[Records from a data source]

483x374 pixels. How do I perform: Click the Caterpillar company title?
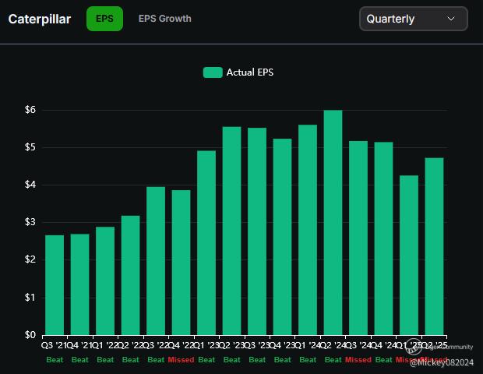tap(40, 19)
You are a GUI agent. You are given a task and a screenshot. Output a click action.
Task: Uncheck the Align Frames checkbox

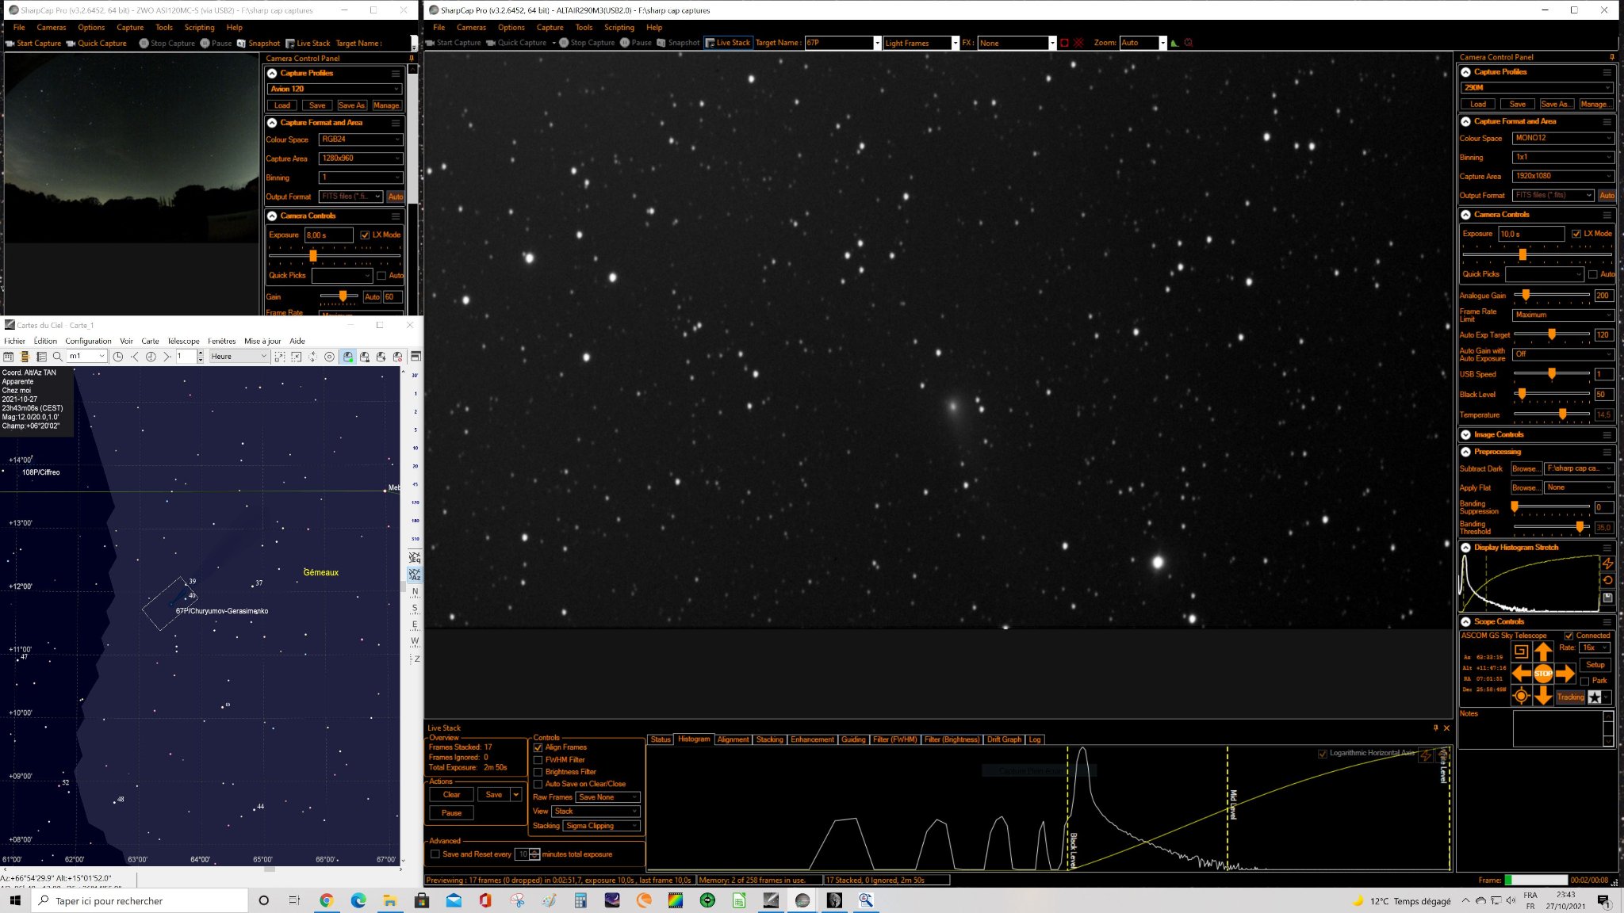click(x=538, y=747)
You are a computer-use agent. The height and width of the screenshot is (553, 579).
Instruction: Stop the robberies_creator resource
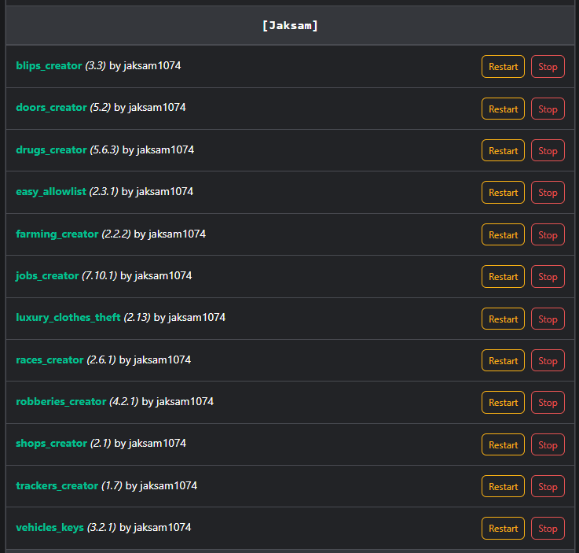click(548, 403)
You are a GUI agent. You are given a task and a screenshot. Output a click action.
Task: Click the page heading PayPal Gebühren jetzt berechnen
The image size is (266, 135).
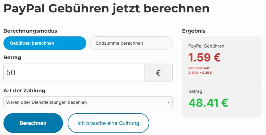[106, 9]
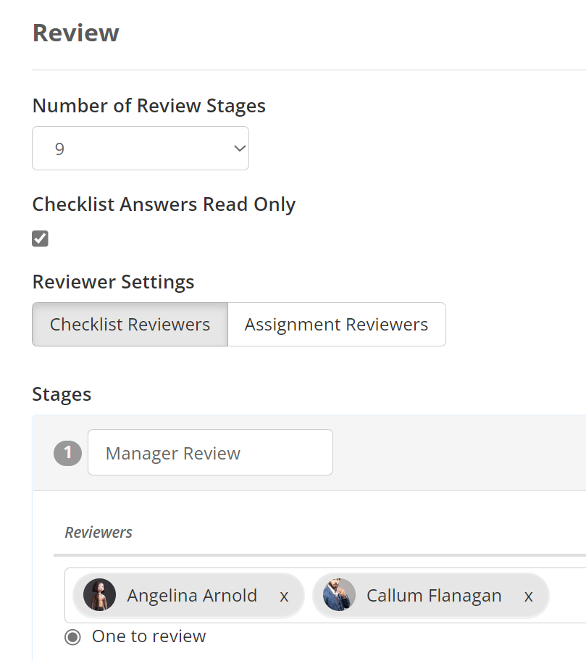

### EXERCISE REQUIREMENTS:
Every line from the one containing "You are a computer-use" to the final line of the records must be transcribed exactly, both ends included, with the pictures left out.

### EXERCISE ANSWER:
You are a computer-use agent. The height and width of the screenshot is (553, 579).
Instruction: Stop the robberies_creator resource
click(548, 403)
You are a GUI agent. You are given a task and a screenshot. Output a click action.
Task: Click the page heading PayPal Gebühren jetzt berechnen
The image size is (266, 135).
[106, 9]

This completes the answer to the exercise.